Mensenrechten in Iran
Uit Wikipedia, de vrije encyclopedia
De mensenrechten in Iran begonnen pas in de 19e eeuw echt in dit land door te dringen. Sinds de 20e eeuw wordt er in Iran regelmatig gestreden voor de toepassing van deze rechten. Gedurende meerdere eeuwen was de sharia de enige wet in Iran tot aan de Iraanse constitutionele revolutie van 1906, die het resultaat was van een sterk opgekomen nationalisme. De Pahlavi-dynastie was het eerste moderne Iraanse regime dat openlijk afstand nam van de sharia, omdat deze wet in de praktijk ontoereikend was gebleken voor het nemen van juridische beslissingen.
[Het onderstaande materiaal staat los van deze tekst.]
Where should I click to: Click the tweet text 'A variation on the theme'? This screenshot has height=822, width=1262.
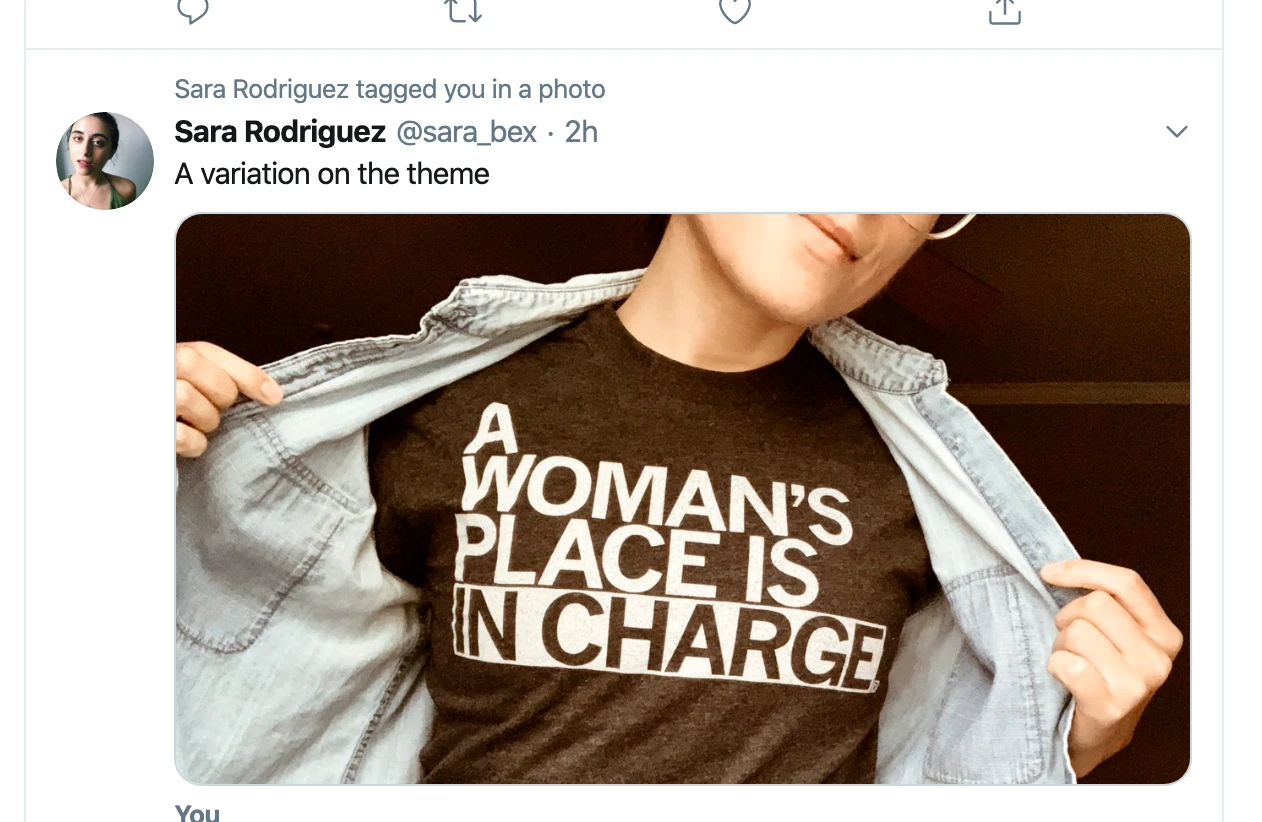tap(332, 174)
Mohammed Reza Shah Palavi gaf Iran een wat moderner rechtssysteem, waarin bepaalde fundamentele mensenrechtenprincipes golden.
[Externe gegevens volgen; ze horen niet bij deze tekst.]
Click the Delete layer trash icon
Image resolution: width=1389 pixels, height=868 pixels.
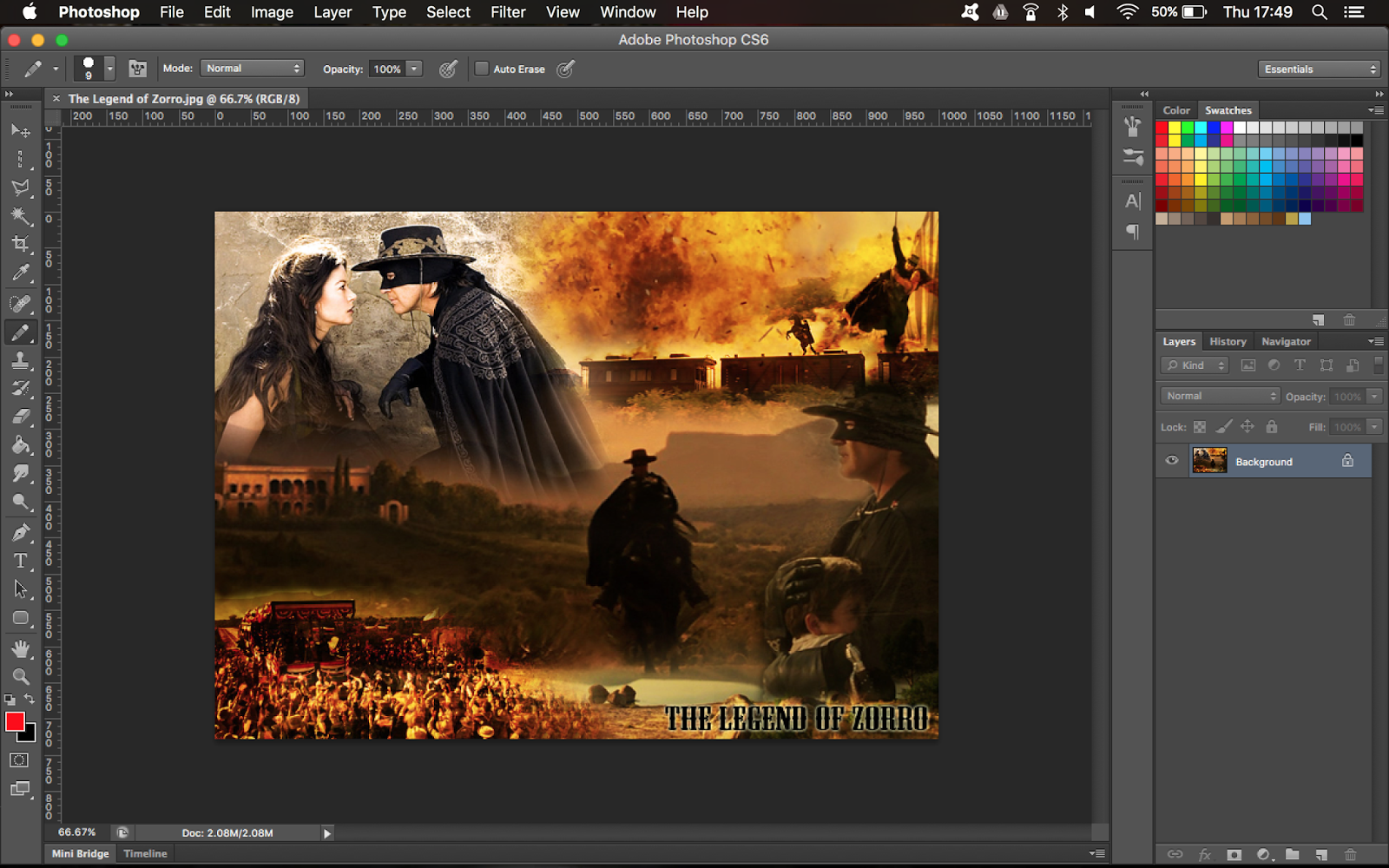(x=1350, y=855)
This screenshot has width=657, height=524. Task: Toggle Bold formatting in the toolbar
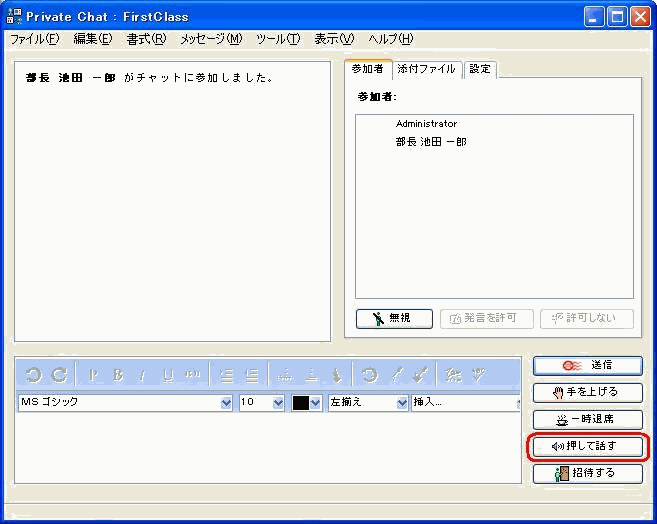(x=118, y=375)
Niettemin is vrijheid in Iran niets nieuws, want met de mensenrechten is het gedurende de hele geschiedenis van Iran erg op en neer gegaan. Reeds in de Oudheid was er onder de Achaemeniden-dynastie sprake van zowel godsdienstvrijheid als van individuele rechten en een min of meer gelijkwaardige positie van vrouwen ten opzichte van mannen. Deze vrijheden waren grotendeels het resultaat van de in de 6e eeuw v.Chr. door koning Cyrus II doorgevoerde hervormingen. Nadat het toenmalige Perzische Rijk in de 7e eeuw door de Arabieren was bezet, bleef er echter weinig van deze oude vrijheden over.
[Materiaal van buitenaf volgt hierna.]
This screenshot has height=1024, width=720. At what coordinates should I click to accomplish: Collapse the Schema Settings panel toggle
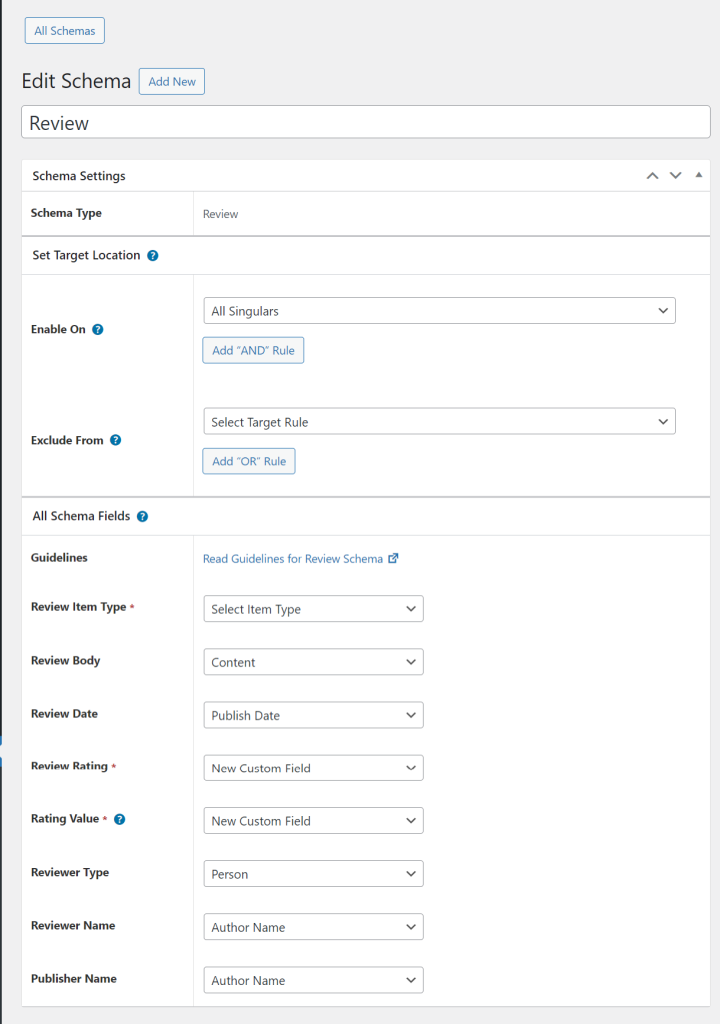pyautogui.click(x=698, y=176)
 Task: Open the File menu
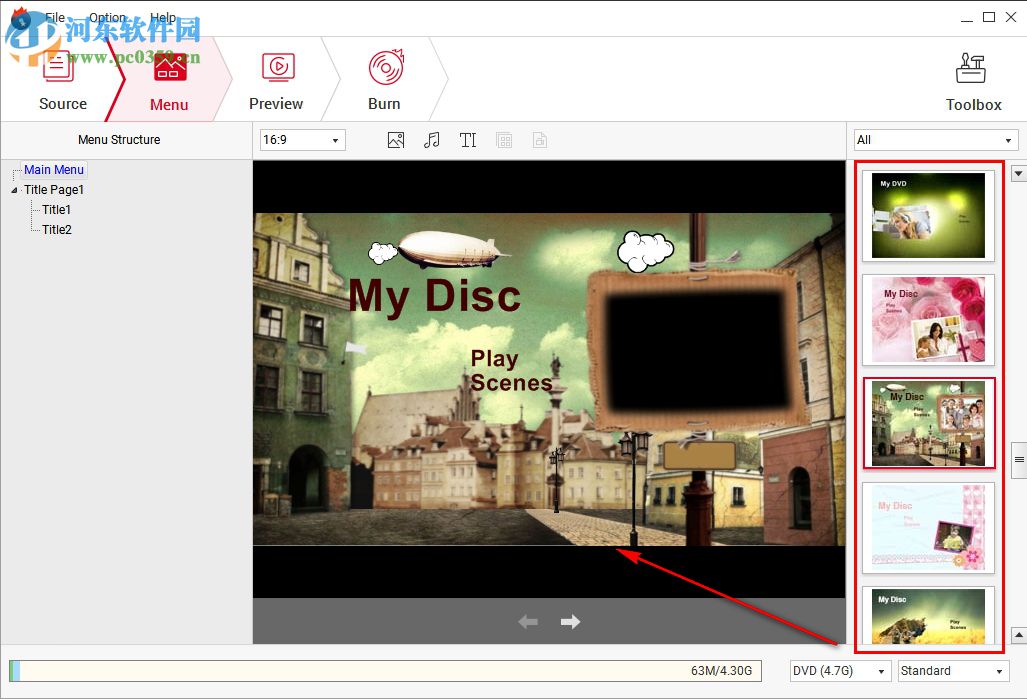tap(55, 17)
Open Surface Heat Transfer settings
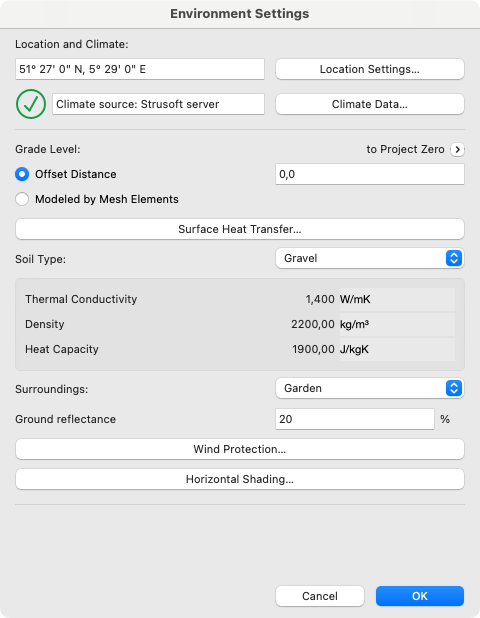 pyautogui.click(x=240, y=229)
In de loop van de 20e eeuw kende Iran een aantal politieke en sociale omwentelingen, waardoor grondrechten anders werden toegepast. De meest democratische periode die Iran tot nu toe heeft gekend was aan het begin van de jaren 50 onder premier Mossadegh. Daarna volgde er onder shah Mohamed Reza Pahlavi opnieuw een terugval, die nog werd versterkt door het islamistische bewind van Khomeini dat volgde op de Iraanse Revolutie van 1979, waarbij de Iraanse islamitische republiek werd gesticht.[1] Tussen 1997 en 2005 kende Iran een korte periode van hervorming, waarin bepaalde vrijheden opnieuw werden doorgevoerd. Sinds het aan de macht komen van Mahmoud Ahmadinejad en ayatollah Ali Khamenei zijn deze hervormingen echter weer grotendeels teruggedraaid. Sindsdien is het Iraanse regime doorgegaan met het beperken van de vrijheid van meningsuiting, het niet respecteren van de Universele verklaring van de rechten van de mens, het uitvoeren van martelpraktijken, verminkingen en de doodstraf. Dit ondanks de vele internationale kritiek, diverse beslissingen van de Algemene Vergadering van de Verenigde Naties en de Mensenrechtencommissie van de Verenigde Naties.
Sinds 2005 is volgens rapporten van Amnesty International in Iran zowel het aantal verrichte executies als het aantal mensen dat willekeurig gevangen is gezet weer sterk toegenomen. Volgens rapporten van onder andere de Internationale federatie voor de mensenrechten (FIDH) voltrekt Iran na China de meeste executies, en kent het van alle landen ter wereld de meeste executies per hoofd van de bevolking.[2]
Anderzijds lijkt de Iraanse gemeenschap zich de laatste jaren juist te moderniseren. Er worden tegenwoordig om de paar jaar verkiezingen gehouden, waarvan de legitimiteit echter geregeld wordt bestreden, zoals de laatste keer bleek uit de postelectorale protesten waarbij mensenrechtenorgansiatis van een "electorale mascarade" spraken.[3]